Stored entries:
※
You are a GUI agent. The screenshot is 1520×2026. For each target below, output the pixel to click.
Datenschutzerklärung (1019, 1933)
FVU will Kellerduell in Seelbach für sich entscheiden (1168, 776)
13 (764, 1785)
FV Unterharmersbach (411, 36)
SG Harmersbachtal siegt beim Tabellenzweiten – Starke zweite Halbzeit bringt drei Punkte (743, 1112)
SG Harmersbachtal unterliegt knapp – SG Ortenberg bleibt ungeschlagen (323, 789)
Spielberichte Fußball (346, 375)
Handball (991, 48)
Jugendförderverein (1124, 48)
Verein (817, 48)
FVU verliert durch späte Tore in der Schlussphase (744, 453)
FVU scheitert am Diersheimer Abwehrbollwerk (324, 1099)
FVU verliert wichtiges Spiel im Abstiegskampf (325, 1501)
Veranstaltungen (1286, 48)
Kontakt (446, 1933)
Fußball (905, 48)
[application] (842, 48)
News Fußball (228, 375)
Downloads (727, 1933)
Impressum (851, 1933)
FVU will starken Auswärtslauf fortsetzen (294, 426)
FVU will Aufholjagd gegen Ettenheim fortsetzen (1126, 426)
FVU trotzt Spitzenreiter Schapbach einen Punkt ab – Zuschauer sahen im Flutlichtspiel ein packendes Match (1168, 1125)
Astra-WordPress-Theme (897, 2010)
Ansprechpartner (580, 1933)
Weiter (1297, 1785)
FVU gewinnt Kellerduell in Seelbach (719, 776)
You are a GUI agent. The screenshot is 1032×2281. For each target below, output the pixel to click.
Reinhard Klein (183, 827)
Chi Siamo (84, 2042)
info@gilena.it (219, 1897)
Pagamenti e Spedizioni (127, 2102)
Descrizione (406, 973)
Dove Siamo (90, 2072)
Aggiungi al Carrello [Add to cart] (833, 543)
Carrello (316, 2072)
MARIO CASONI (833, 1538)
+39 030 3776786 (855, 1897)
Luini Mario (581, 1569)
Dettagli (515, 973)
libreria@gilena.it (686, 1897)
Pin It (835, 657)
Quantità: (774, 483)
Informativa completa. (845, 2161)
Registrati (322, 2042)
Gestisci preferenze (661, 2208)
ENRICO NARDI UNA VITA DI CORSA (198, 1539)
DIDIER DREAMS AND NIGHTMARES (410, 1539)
※
SHORT EXERCISE:
Recast the stored entries above as a Markdown table with two columns, Row and Line, giving each line its number and leaving out blank lines.

RESULT OF THE EXERCISE:
| Row | Line |
|---|---|
| 1 | You are a GUI agent. The screenshot is 1520×2026. For each target below, output the pixel to click. |
| 2 | Datenschutzerklärung (1019, 1933) |
| 3 | FVU will Kellerduell in Seelbach für sich entscheiden (1168, 776) |
| 4 | 13 (764, 1785) |
| 5 | FV Unterharmersbach (411, 36) |
| 6 | SG Harmersbachtal siegt beim Tabellenzweiten – Starke zweite Halbzeit bringt drei Punkte (743, 1112) |
| 7 | SG Harmersbachtal unterliegt knapp – SG Ortenberg bleibt ungeschlagen (323, 789) |
| 8 | Spielberichte Fußball (346, 375) |
| 9 | Handball (991, 48) |
| 10 | Jugendförderverein (1124, 48) |
| 11 | Verein (817, 48) |
| 12 | FVU verliert durch späte Tore in der Schlussphase (744, 453) |
| 13 | FVU scheitert am Diersheimer Abwehrbollwerk (324, 1099) |
| 14 | FVU verliert wichtiges Spiel im Abstiegskampf (325, 1501) |
| 15 | Veranstaltungen (1286, 48) |
| 16 | Kontakt (446, 1933) |
| 17 | Fußball (905, 48) |
| 18 | [application] (842, 48) |
| 19 | News Fußball (228, 375) |
| 20 | Downloads (727, 1933) |
| 21 | Impressum (851, 1933) |
| 22 | FVU will starken Auswärtslauf fortsetzen (294, 426) |
| 23 | FVU will Aufholjagd gegen Ettenheim fortsetzen (1126, 426) |
| 24 | FVU trotzt Spitzenreiter Schapbach einen Punkt ab – Zuschauer sahen im Flutlichtspiel ein packendes Match (1168, 1125) |
| 25 | Astra-WordPress-Theme (897, 2010) |
| 26 | Ansprechpartner (580, 1933) |
| 27 | Weiter (1297, 1785) |
| 28 | FVU gewinnt Kellerduell in Seelbach (719, 776) |
| 29 | You are a GUI agent. The screenshot is 1032×2281. For each target below, output the pixel to click. |
| 30 | Reinhard Klein (183, 827) |
| 31 | Chi Siamo (84, 2042) |
| 32 | info@gilena.it (219, 1897) |
| 33 | Pagamenti e Spedizioni (127, 2102) |
| 34 | Descrizione (406, 973) |
| 35 | Dove Siamo (90, 2072) |
| 36 | Aggiungi al Carrello [Add to cart] (833, 543) |
| 37 | Carrello (316, 2072) |
| 38 | MARIO CASONI (833, 1538) |
| 39 | +39 030 3776786 (855, 1897) |
| 40 | Luini Mario (581, 1569) |
| 41 | Dettagli (515, 973) |
| 42 | libreria@gilena.it (686, 1897) |
| 43 | Pin It (835, 657) |
| 44 | Quantità: (774, 483) |
| 45 | Informativa completa. (845, 2161) |
| 46 | Registrati (322, 2042) |
| 47 | Gestisci preferenze (661, 2208) |
| 48 | ENRICO NARDI UNA VITA DI CORSA (198, 1539) |
| 49 | DIDIER DREAMS AND NIGHTMARES (410, 1539) |